_EXERCISE INSTRUCTIONS:_ Go to the line that contains "You are a GUI". Restate that line and each one after it exactly, through the end of the records, without pictures.

Saved data entries:
___

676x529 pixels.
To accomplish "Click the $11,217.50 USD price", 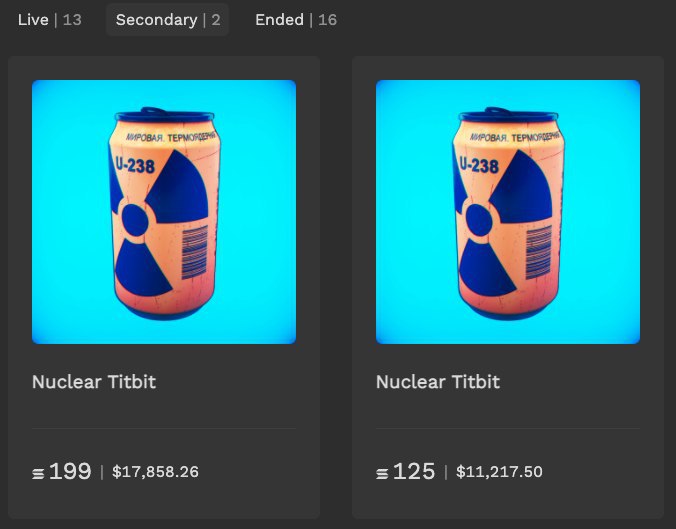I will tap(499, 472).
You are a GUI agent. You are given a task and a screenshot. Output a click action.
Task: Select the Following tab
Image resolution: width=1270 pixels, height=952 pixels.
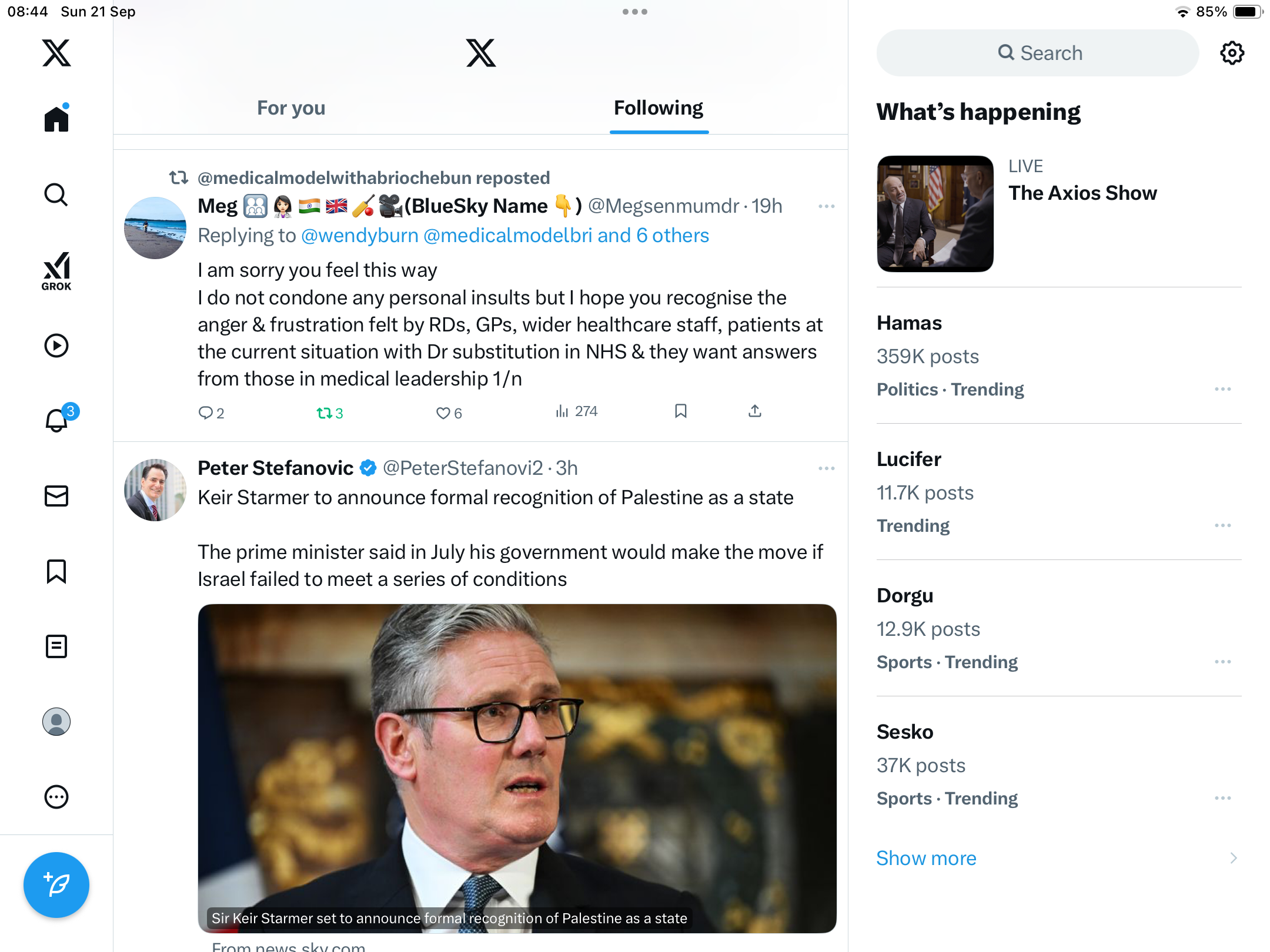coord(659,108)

___

_WRITTEN ANSWER:_
You are a GUI agent. You are given a task and a screenshot. Output a click action.
Task: Select the Following tab
Image resolution: width=1270 pixels, height=952 pixels.
coord(659,108)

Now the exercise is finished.